*** Text for analysis Section Begins ***

South Ironbound Resiliency Action Plan (Newark, New Jersey)

The South Ironbound Resiliency Action Plan lays out resiliency goals for a portion of the Ironbound neighborhood in the East Ward of Newark, New Jersey called South Ironbound, that will inform funding priorities and inform longer term climate mitigation and adaptation goals. The neighborhood is prone to flooding due to sewer back-ups, heavy rain storms, and storm surge. The report is organized into strategic components related to resilience. For each strategy, there is an in-depth review of major actions and implementation considerations.

The plan is the product of a joint effort between the Ironbound Community Corporation (ICC) and volunteer planners from the Community Planning Assistance Program of the New Jersey Chapter of the American Planning Association. ICC has a long history in the neighborhood of fighting for environmental justice in collaboration with the residents. The Action Plan explains that future climate resiliency strategies will be driven by a Community Advisory Board made up of South Ironbound residents, small business owners, and other stakeholders. This group will monitor and guide the adoption of this plan through participatory exercises that will engage the wider community.

The Ironbound neighborhood identifies as a frontline and environmental justice community, with Hurricane Sandy being the most recent, and most severe, impact it has faced. The Ironbound has historically been an industrial and residential community where factories operate right next to homes. Despite local organizing, Ironbound is home to the state’s largest garbage incinerator. However, residents successfully defeated a second incinerator, preserved or developed two local parks, and continue to work in partnership with Ironbound Community Corporation, New Jersey Environmental Justice Alliance, and Clean Water Action for climate resiliency.

Major goals of the Action Plan are social cohesion, inclusion, and community leadership. These goals are reflected in the project’s hiring of a local full-time organizer and locally-tailored actions to beautify and build community around underpasses, tree planting, and bus stops. Annex D and the policy agenda also outline how local entities can take responsibility for implementation of the resiliency plan.

*** Text for analysis Section Ends ***

● Tasks to perform
A – Answer these questions from the text about the South Ironbound Resiliency Action Plan.
(i) What three causes of flooding in the neighborhood does it name?
(ii) Which two parties produced the plan as a joint effort?
(iii) What facility in the Ironbound is described as the state's largest of its kind?
B – Continue the text about the South Ironbound Resiliency Action Plan, starting after its final sentence.

*** Material supplied Section Begins ***

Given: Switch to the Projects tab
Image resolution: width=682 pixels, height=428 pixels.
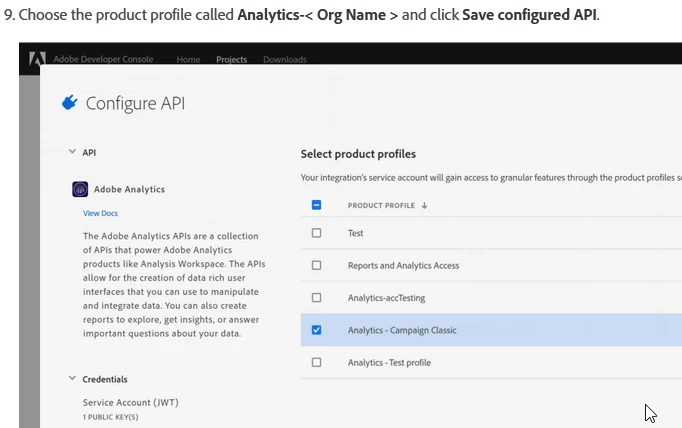Looking at the screenshot, I should tap(232, 60).
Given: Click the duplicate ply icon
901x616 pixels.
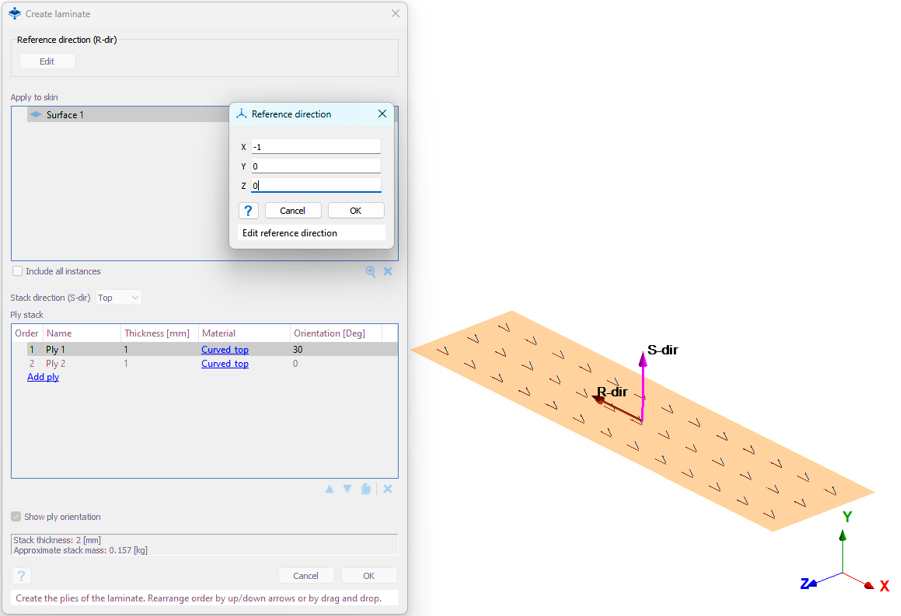Looking at the screenshot, I should click(366, 489).
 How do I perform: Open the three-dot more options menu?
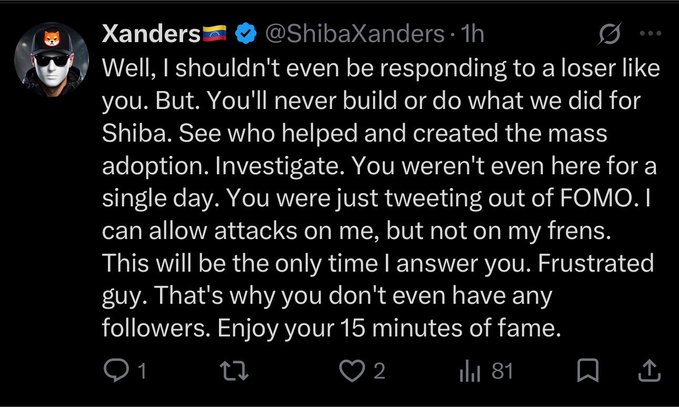(x=650, y=33)
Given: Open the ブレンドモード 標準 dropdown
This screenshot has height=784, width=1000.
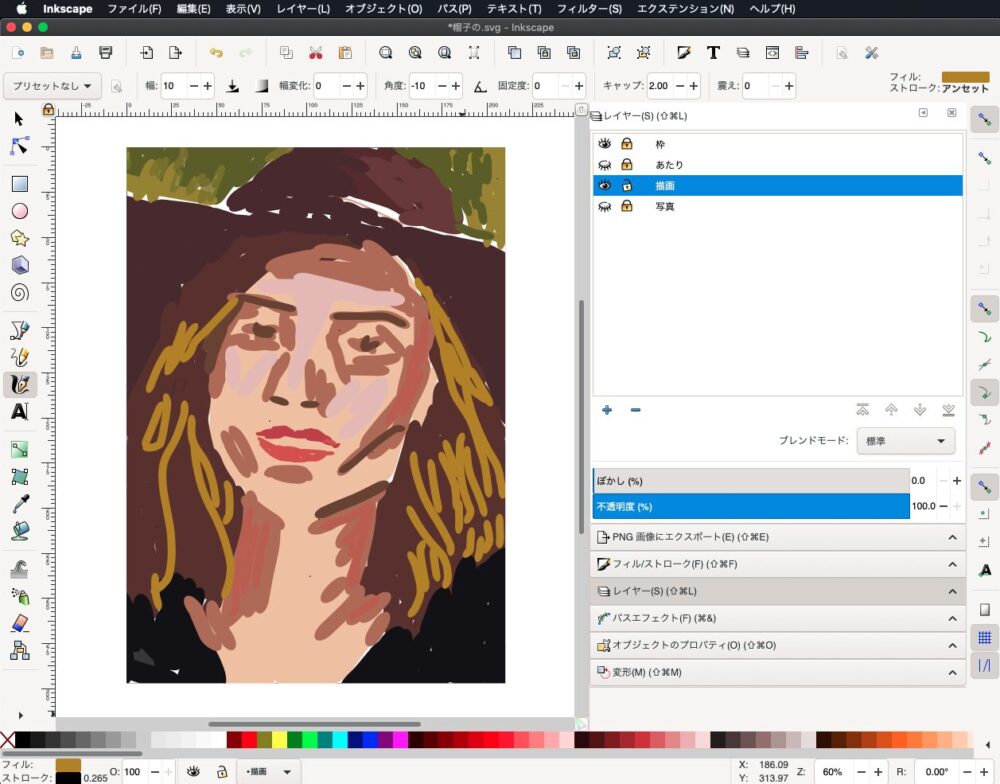Looking at the screenshot, I should pyautogui.click(x=905, y=441).
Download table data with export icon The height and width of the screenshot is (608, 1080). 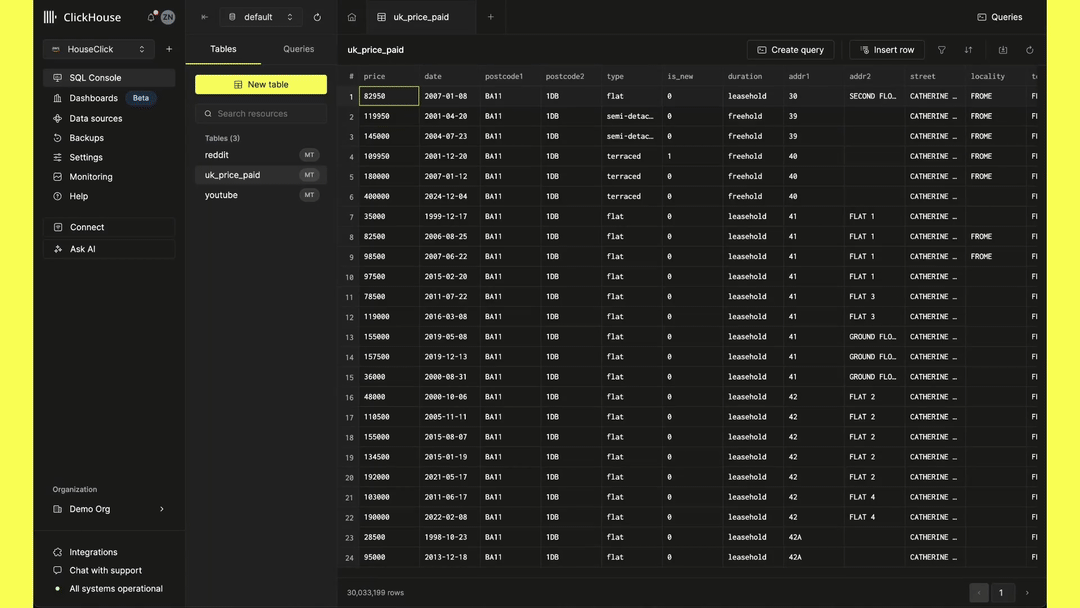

*** Material supplied Section Ends ***

● Outputs for the tasks
A –
(i) Sewer back-ups, heavy rain storms, and storm surge.
(ii) The Ironbound Community Corporation (ICC) and volunteer planners from the Community Planning Assistance Program of the New Jersey Chapter of the American Planning Association.
(iii) A garbage incinerator.

B –
The plan  identifies the following vulnerabilities: flooding, extreme weather, air quality, contaminated lots and buildings, littering and dumping, cancer clusters, pedestrian safety, crime, lack of recreation space and activities, and lack of preparedness.

Strategies and example actions for resilience include:

  • Green infrastructure: Establish a “Greening Vacant Lots” transition program
  • Brownfield redevelopment: Clean up and market priority sites according to planned end uses
  • Crime prevention through urban design: Following audit of conditions, establish a Special Improvement District
  • Complete streets: Employ “traffic calming” strategies and construct bike lanes and storage
  • Community facilities microgrid: Assess critical assets, loads, and threats
  • Social cohesion: Redesign Amtrak underpasses with lighting, green infrastructure, and public art
  • Emergency response planning: Create a family preparedness campaign for various emergency types
  • Climate change mitigation: Establish training and incubator for energy efficiency and renewable energy services

The Action Plan also includes a policy agenda in Annex B with recommendations for the state-level Sandy Climate Justice Roundtable, a municipal environmental justice ordinance, and city-level green infrastructure and preparedness measures.